Hoje, pesquisas indicam que o publico ainda apóia as leis duras atuais. Como resultado disso, Bruce Bagley, um especialista em tráfico de drogas na Universidade de Miami, disse ao “The Independent” que acredita que há “cerca de zero” por cento de chance de que as recomendações da Comissão sejam tomadas pelos EUA e outras nações importantes.
“Posto isso, essa é uma contribuição significativa de alguns indivíduos proeminentes, que formam parte de uma conversa emergente”, ele disse.

Linha do Tempo: campanha de 50 anos
1961 As Nações Unidas aprovam a Convenção Única sobre Entorpecentes, que consagra a proibição das drogas no direito interno em todo o mundo. Ela continua sendo a base para políticas globais de narcóticos.
1970 A administração Nixon funda uma expansão dos programas de metadona (utilização da metadona em programa de redução de danos nos dependentes de heroína) em Washington, realizado pelo Dr. Robert De Pont, que primeiro documentou uma ligação entre drogas e crime em 1969. Em um ano, os roubos na cidade diminuíram 41 por cento.
1971 Em janeiro, a lei de Uso Indevido de Drogas do Reino Unido é aprovada, classificando substâncias ilícitas e delineando as punições por posse de drogas ilegais. Continua a ser a base para a política de drogas no Reino Unido hoje. Cinco meses depois, o presidente Richard Nixon declara oficialmente uma “guerra às drogas” e identifica o abuso de drogas como “inimigo público n º 1″ nos EUA.
1977 Jimmy Carter defende um projeto de lei federal de descriminalização da maconha, mas acumula pouco apoio e o momentum se esvai. A lei de Uso Indevido de Drogas do Reino Unido é alterada para incluir o MDMA (ecstasy) como droga Classe A.
1982 O notório narcotraficante Pablo Escobar é eleito para o Congresso colombiano.
1984 Nancy Reagan lança sua famosa campanha anti-droga “Só Diga Não”. Até 1988, mais de 12.000 centros da “Só Diga Não” existiam no mundo.
1985 A Colômbia extradita traficantes de droga para os EUA pela primeira vez.
1986 O presidente Reagan assina o Ato de Abuso Antidrogas de 1986, que designa 1.7 bilhão de dólares (aproximadamente 2,7 bilhões reais) para continuar a lutar a “guerra às drogas” e impõe penas mínimas obrigatórias para delitos de drogas.
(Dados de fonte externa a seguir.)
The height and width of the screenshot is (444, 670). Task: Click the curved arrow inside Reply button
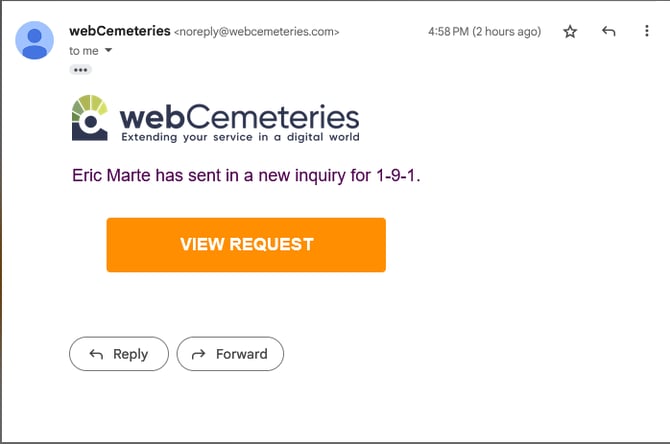point(96,354)
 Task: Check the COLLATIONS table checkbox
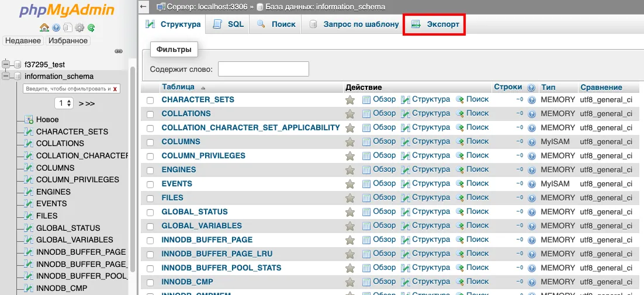point(150,114)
1989 A revista Forbes lista o traficante de drogas colombiano Pablo Escobar como o sétimo homem mais rico do mundo. O presidente George H W Bush cria o Escritório de Política Nacional de Controle de Drogas. William Bennett é nomeado o primeiro “czar das drogas” dos EUA, e pretende tornar o uso indevido de droga socialmente inaceitável.
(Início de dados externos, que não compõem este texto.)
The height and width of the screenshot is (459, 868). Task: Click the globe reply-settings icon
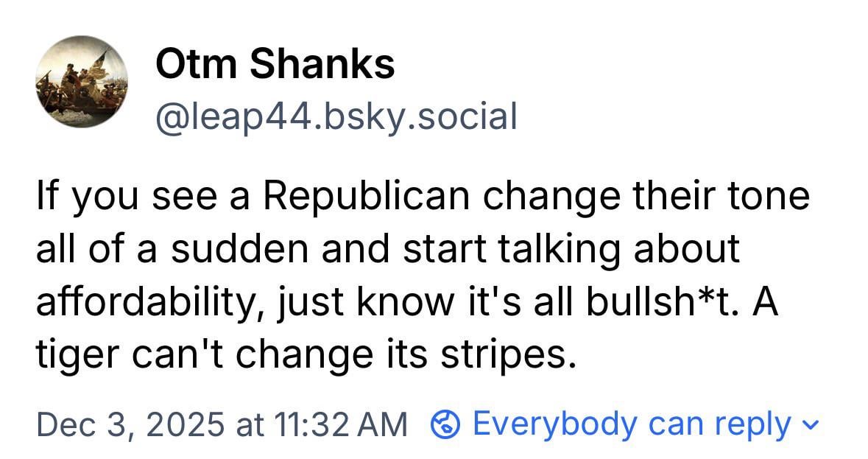[x=444, y=424]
2000 O presidente colombiano Andres Pastranna Arango ganha um financiamento de 1.3 bilhão de dólares (aproximadamente 2 bilhões de reais) para combater o tráfico de drogas, diminuir a produção de cocaína através da pulverização de plantações de coca com herbicidas tóxicos, e lutar contra guerrilhas rebeldes que lucram com o comércio de droga e o protegem, sob uma campanha intitulada “Plano Colômbia”.
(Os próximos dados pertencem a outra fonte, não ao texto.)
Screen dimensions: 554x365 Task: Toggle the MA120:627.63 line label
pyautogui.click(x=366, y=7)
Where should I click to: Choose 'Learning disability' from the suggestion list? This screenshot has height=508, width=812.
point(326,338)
2002 Portugal descriminaliza a posse de todas as drogas para uso pessoal.
2004 O presidente Hamid Karzai exige uma jihad contra a indústria multibilionária de drogas do Afeganistão. A campanha custa aos contribuintes britânicos 850 milhões de libras (aproximadamente 2,2 bilhões de reais) entre 2002 e 2009. A Grã-Bretanha reclassifica a maconha como Classe C (porte da droga é considerado delito não-passível de prisão).
2009 O diplomata norte-americano Richard Holbrooke anuncia que as políticas ocidentais para erradicar as plantações de ópio do Afeganistão “têm sido um fracasso. Elas não resultaram em nenhum dano para o Talibã, mas deixaram agricultores sem trabalho”. A administração Obama substitui a retórica proibitiva da “Guerra às drogas” em favor de estratégias de prevenção e redução de danos favorecidas pela Europa.
2011 Um relatório da Comissão Global sobre Política de Drogas diz que a “guerra às drogas” global falhou. Demanda a legalização de algumas drogas e um fim à criminalização dos usuários de drogas.